_GIVEN EXERCISE_
Reproduce the lines verbatim, starting with the line containing "You are a GUI" and continuing through the end of the stored data. Omit the pictures from your answer.

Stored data
———
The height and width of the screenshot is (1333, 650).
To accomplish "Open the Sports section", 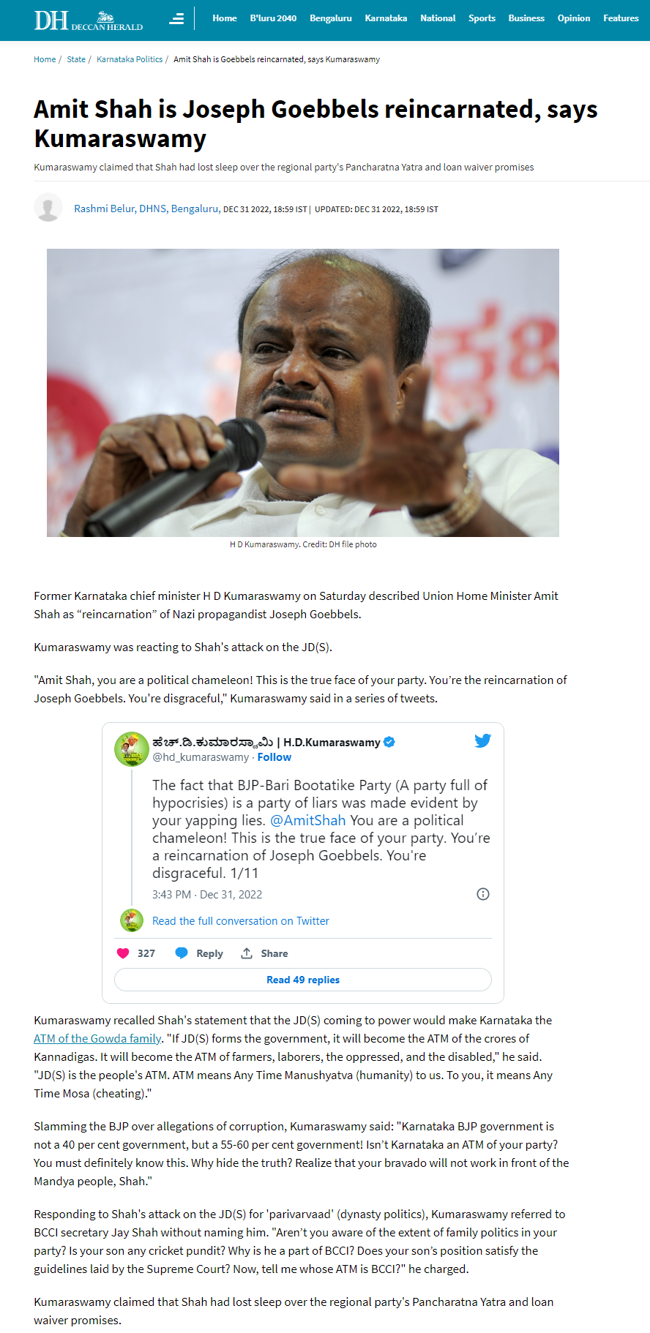I will click(482, 18).
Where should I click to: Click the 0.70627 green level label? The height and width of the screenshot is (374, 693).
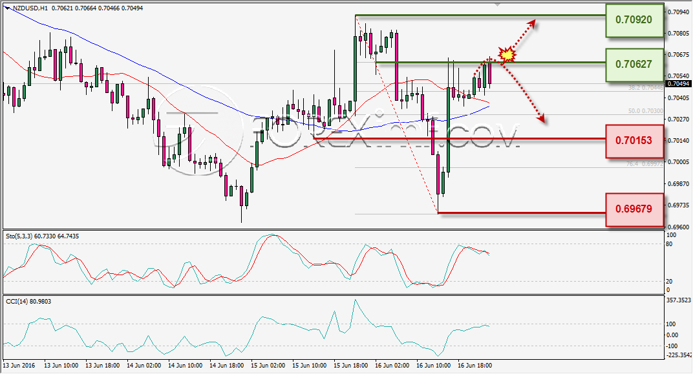[x=634, y=65]
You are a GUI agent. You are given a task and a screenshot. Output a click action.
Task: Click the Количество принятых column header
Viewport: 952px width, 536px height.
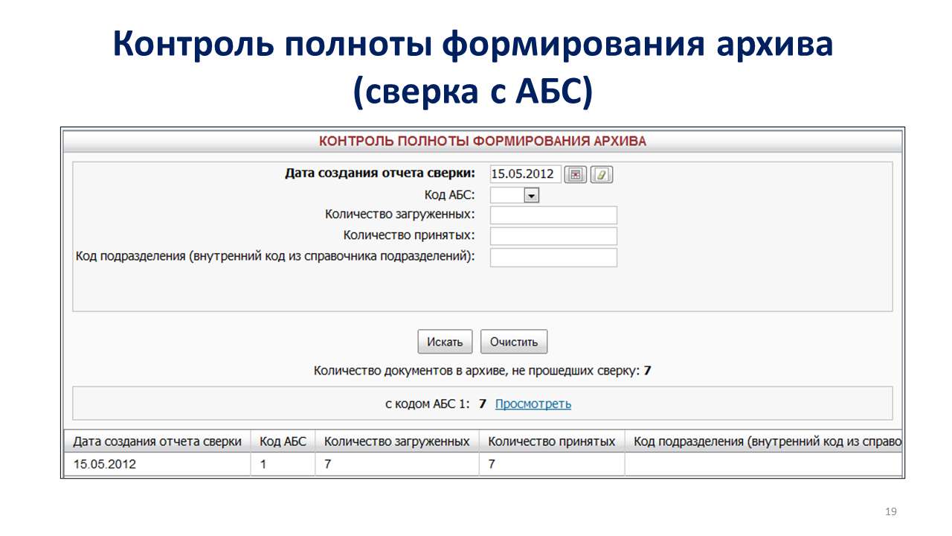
———
_CORRECT RESPONSE_
You are a GUI agent. You are given a task and a screenshot. Output a click action.
Task: Click the Количество принятых column header
Viewport: 952px width, 536px height.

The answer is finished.